Reputation: 77
I'm trying to iterate over a list I have with a column in a dataframe which has list in each row.
list1 = ['installing','install','installed','replaced','repair','repaired','replace','part','used','new']
df[lwr_nopunc_spc_nostpwrd].head(3)
['daily', 'ask', 'questions']
['daily', 'system', 'check', 'task', 'replace']
['inspection', 'complete', 'replaced', 'horizontal', 'sealing', 'blade', 'inspection', 'complete', 'issues', 'found']
Now, I want to get two new columns in my dataframe that should show true or false if <new column one>
any one of the item in df[lwr_nopunc_spc_nostpwrd] row is present in list1 <new columns two>
if all the items in list1 one are present in df[lwr_nopunc_spc_nostpwrd] row
Please let me know how than can be achieved.I tried all()
and any()
methods but that doesn't seem to work.
def prt_usd(row):
return(any(item in query['lwr_nopunc_spc_nostpwrd'] for item in part))
for row in query['lwr_nopunc_spc_nostpwrd']:
prt_usd(query['lwr_nopunc_spc_nostpwrd'])
Upvotes: 2
Views: 232
Reputation: 10545
You could use some set arithmetic with list comprehensions, like this (note that I simplified your examples to have more obvious test cases):
import pandas as pd
list1 = ['installing', 'replace']
set1 = set(list1)
df = pd.DataFrame({'col1': [['daily', 'ask'],
['daily', 'replace'],
['installing', 'replace', 'blade']]})
# new1 should be True when the intersection of list1 with the row from col1 is not empty
df['new1'] = [set1.intersection(set(row)) != set() for row in df.col1]

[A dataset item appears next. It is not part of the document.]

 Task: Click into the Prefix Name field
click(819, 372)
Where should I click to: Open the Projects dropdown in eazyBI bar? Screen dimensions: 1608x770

# new2 should be True when list1 is a subset of the row from col1
df['new2'] = [set1.issubset(set(row)) for row in df.col1]
df
col1 new1 new2
0 [daily, ask] False False
1 [daily, replace] True False
2 [installing, replace, blade] True True
Upvotes: 2
Reputation: 29635
you can do it apply
and set
like:
# I changed the list to the second row to show that the column all works
list1 = ['daily', 'system', 'check', 'task', 'replace']
# create a set from it
s1 = set(list1)
# for any word, check that the intersection of s1
# and the set of the list in this row is not empty
df['col_any'] = df['lwr_nopunc_spc_nostpwrd'].apply(lambda x: any(set(x)&s1))
# for all, subtract the set of this row from the set s1,
# if not empty then it return True with any
# that you reverse using ~ in front of it to get True if all words from s1 are in this row
df['col_all'] = ~df['lwr_nopunc_spc_nostpwrd'].apply(lambda x: any(s1-set(x)))
print (df)
lwr_nopunc_spc_nostpwrd col_any col_all
0 [daily, ask, questions] True False
1 [daily, system, check, task, replace] True True
2 [inspection, complete, replaced, horizontal, s... False False
Upvotes: 3